Courtagen was a high complexity CLIA lab that performed clinical diagnostic testing using PCR and sequencing.

Medicinal Genomics is a cannabis Genomics company that builds Viral and microbial PCR assays for the cannabis field.

Read the original article at TomWoods.com. http://tomwoods.com/ep-1765-the-pcr-testing-fiasco/

McKernan worked at MIT on the human genome project from 1996 to 2000.  

Kary Mullis was the inventor of the PCR Test but died last year.  His criticism of the PCR tests revolved around the controversy as to whether or not HIV was the only virus involved in AIDS.  
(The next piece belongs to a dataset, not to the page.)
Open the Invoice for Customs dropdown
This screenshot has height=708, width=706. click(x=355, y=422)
New York Times article, "Your Coronavirus Test Is Positive.  Maybe It Shouldn't Be."  

The testing was so sensitive that for all practical purposes, the testing was not useful for anything.  
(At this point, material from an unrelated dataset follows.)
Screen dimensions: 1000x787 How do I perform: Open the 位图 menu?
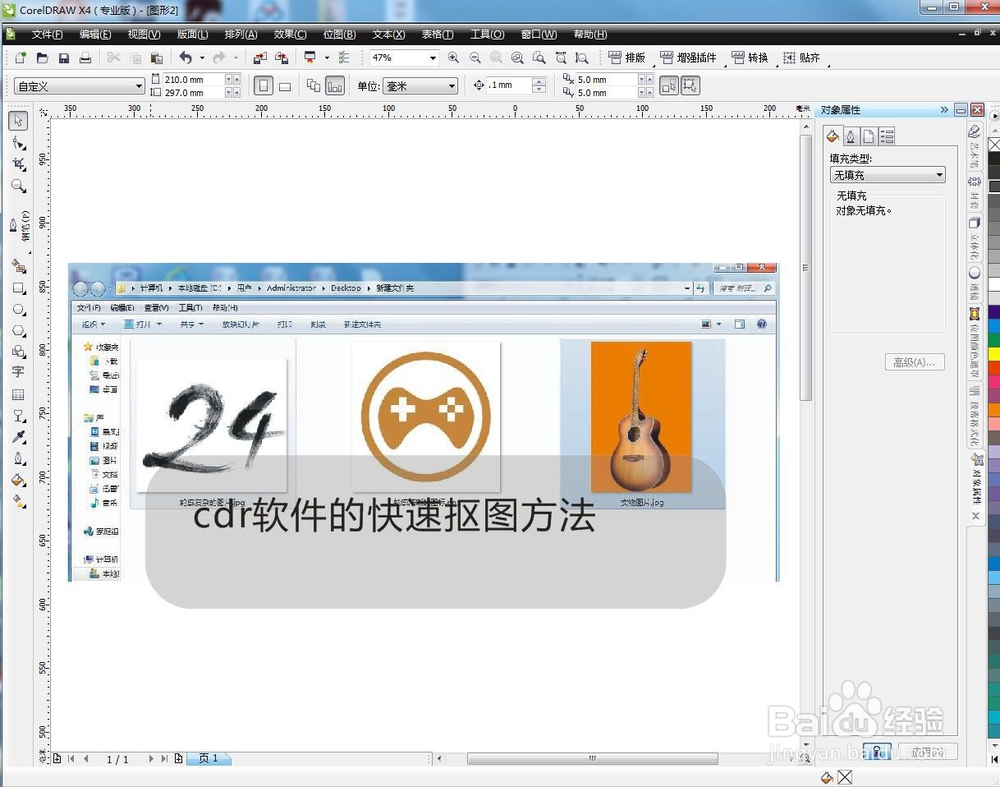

The news is speaking about this problem like in earthquakes while hiding the Richter Scale.  Hard to have a coherent discussion because the values in these tests aren't being shared.  They're turning what is a very quantitative test into a plus, minus answer.  That's the biggest problem we've got.  We've got to get the CQ or the Cycle Threshold values public.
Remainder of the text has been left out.